NGC 4349-127

Observation data Epoch J2000 Equinox ICRS
- Constellation: Crux
- Right ascension: 12^{h} 24^{m} 35.47095^{s}
- Declination: −61° 49′ 11.8614″
- Apparent magnitude (V): 10.82

Astrometry
- Radial velocity (R_{v}): −11.20±0.21 km/s
- Proper motion (μ): RA: −7.848(12) mas/yr Dec.: −0.207(13) mas/yr
- Parallax (π): 0.5348±0.0143 mas
- Distance: 6,100 ± 200 ly (1,870 ± 50 pc)

Details
- Mass: 3.01±0.24 M_{☉}
- Radius: 37.97±2.56 R_{☉}
- Luminosity: 575.4 L_{☉}
- Surface gravity (log g): 1.78±0.05 cgs
- Temperature: 4417±12 K
- Metallicity [Fe/H]: −0.17±0.02 dex
- Rotational velocity (v sin i): 4.81 km/s
- Age: 0.32 Gyr
- Other designations: TIC 450417907, TYC 8975-2606-1, GSC 08975-02606, 2MASS J12243547-6149120, NGC 4349 127, NGC 4349 MMU 127

Database references
- SIMBAD: data

= NGC 4349-127 =

Star in the constellation Crux

NGC 4349-127 is a probable red giant star approximately 6,100 light-years away in the constellation of Crux. It is a member of the open cluster NGC 4349 (hence the name NGC 4349-127). Its mass is estimated at 3.9 times Solar, and its age is about 200 million years.

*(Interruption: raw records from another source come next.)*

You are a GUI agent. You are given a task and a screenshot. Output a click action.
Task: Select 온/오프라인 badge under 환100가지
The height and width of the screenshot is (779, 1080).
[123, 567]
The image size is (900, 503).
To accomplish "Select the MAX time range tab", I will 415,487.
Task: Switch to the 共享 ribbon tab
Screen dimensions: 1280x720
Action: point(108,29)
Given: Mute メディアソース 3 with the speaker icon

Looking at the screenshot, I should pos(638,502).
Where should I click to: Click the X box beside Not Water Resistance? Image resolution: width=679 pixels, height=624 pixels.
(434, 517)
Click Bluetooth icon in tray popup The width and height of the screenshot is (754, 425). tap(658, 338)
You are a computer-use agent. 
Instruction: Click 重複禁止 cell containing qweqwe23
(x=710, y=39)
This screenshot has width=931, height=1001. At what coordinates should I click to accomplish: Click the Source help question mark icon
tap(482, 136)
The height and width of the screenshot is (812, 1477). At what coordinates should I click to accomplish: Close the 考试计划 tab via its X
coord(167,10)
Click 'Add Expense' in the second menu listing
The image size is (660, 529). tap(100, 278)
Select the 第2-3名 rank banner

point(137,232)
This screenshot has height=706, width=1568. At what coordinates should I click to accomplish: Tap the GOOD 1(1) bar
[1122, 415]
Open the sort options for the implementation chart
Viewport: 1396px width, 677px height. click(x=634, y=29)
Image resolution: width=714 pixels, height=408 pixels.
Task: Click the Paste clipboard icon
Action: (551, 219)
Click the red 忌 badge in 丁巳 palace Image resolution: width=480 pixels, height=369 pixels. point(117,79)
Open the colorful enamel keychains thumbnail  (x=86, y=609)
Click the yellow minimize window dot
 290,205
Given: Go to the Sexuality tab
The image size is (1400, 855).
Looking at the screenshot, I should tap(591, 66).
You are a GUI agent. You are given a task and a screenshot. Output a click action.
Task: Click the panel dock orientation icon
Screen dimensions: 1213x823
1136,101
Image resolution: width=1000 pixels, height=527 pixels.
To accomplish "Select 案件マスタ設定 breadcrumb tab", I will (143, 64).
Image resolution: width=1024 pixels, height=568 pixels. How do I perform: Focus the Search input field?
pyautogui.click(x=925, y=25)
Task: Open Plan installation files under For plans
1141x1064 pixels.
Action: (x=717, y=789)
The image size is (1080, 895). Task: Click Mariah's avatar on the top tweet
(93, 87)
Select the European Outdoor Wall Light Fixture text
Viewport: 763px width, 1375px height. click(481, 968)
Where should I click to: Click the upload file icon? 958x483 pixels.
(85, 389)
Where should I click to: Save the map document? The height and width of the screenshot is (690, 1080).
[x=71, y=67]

In 2007, this star was found to have a substellar companion. NGC 4349-127 b is a brown dwarf (based on its mass) with nearly 20 times the mass of Jupiter. Within an eccentricity of about 0.19, its orbit is moderately elliptical, about the same as Mercury in the Solar System. It orbits its host star at a distance of 2.38 AU in a period of 677.8 days. This object was discovered by Christophe Lovis and Michel Mayor of the Geneva Observatory using the radial velocity technique.

However, a 2018 study with the same C. Lovis as an author found that the radial velocity signal corresponding to the proposed substellar companion was most likely caused by stellar activity, and thus the companion does not exist. Another study by the same team in 2023 also confirms the stellar origin of the signal. A 2024 study also found the radial velocity signal to be caused by non-radial oscillations.